RESULTS: The expression of CRLF1 was found to be significantly elevated in FJOA tissues compared to normal tissues. Through the use of loss-of-function assays, it was determined that CRLF1 not only enhanced the rate of apoptosis in chondrocytes, but also facilitated the degradation of the extracellular matrix in vitro. Furthermore, CRLF1 was found to activate the ERK1/2 pathways. The pro-arthritic effects elicited by CRLF1 were mitigated by treatment with the MEK inhibitor U0126 in chondrocytes.

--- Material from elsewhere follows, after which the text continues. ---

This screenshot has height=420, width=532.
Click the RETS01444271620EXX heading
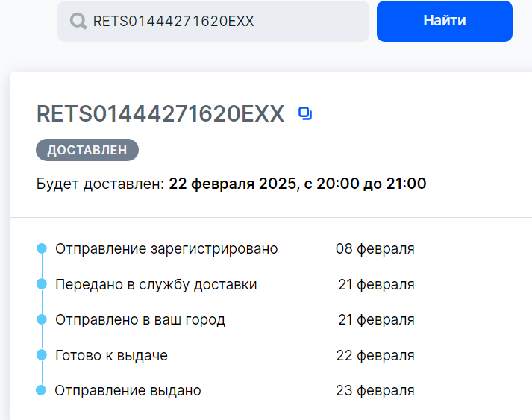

CONCLUSIONS: These results suggest that CRLF1 enhances chondrocytes apoptosis and extracellular matrix degration in FJOA and thus may therefore be a potential therapeutic target for FJOA.
摘要:
背景:小关节骨关节炎(FJOA)是导致下背痛的常见病,尤其是老年人。本研究旨在探讨细胞因子受体样因子1(CRLF1)在FJOA发病机制中的潜在作用及其治疗意义。
方法:利用生物信息学分析鉴定CRLF1为靶基因,随后使用免疫组织化学(IHC)定量CRLF1表达水平和关节变性程度。在原代软骨细胞中,通过siRNA进行CRLF1表达的抑制,并进行Westernblot分析以评估细胞外基质和MAPK/ERK信号通路的参与。流式细胞术用于评估软骨细胞的凋亡率,而免疫荧光(IF)用于评估CRLF1,裂解的caspase3,MMP13,COL2A1和ERK的定位。
结果:发现与正常组织相比,CRLF1在FJOA组织中的表达显著升高。通过使用功能丧失测定法,确定CRLF1不仅提高了软骨细胞的凋亡率,而且在体外也促进了细胞外基质的降解。此外,发现CRLF1激活ERK1/2途径。通过用MEK抑制剂U0126在软骨细胞中处理,减轻了由CRLF1引起的促关节炎作用。
结论:这些结果表明,CRLF1可增强FJOA的软骨细胞凋亡和细胞外基质降解,因此可能是FJOA的潜在治疗靶点。
方法:利用生物信息学分析鉴定CRLF1为靶基因,随后使用免疫组织化学(IHC)定量CRLF1表达水平和关节变性程度。在原代软骨细胞中,通过siRNA进行CRLF1表达的抑制,并进行Westernblot分析以评估细胞外基质和MAPK/ERK信号通路的参与。流式细胞术用于评估软骨细胞的凋亡率,而免疫荧光(IF)用于评估CRLF1,裂解的caspase3,MMP13,COL2A1和ERK的定位。
结果:发现与正常组织相比,CRLF1在FJOA组织中的表达显著升高。通过使用功能丧失测定法,确定CRLF1不仅提高了软骨细胞的凋亡率,而且在体外也促进了细胞外基质的降解。此外,发现CRLF1激活ERK1/2途径。通过用MEK抑制剂U0126在软骨细胞中处理,减轻了由CRLF1引起的促关节炎作用。
结论:这些结果表明,CRLF1可增强FJOA的软骨细胞凋亡和细胞外基质降解,因此可能是FJOA的潜在治疗靶点。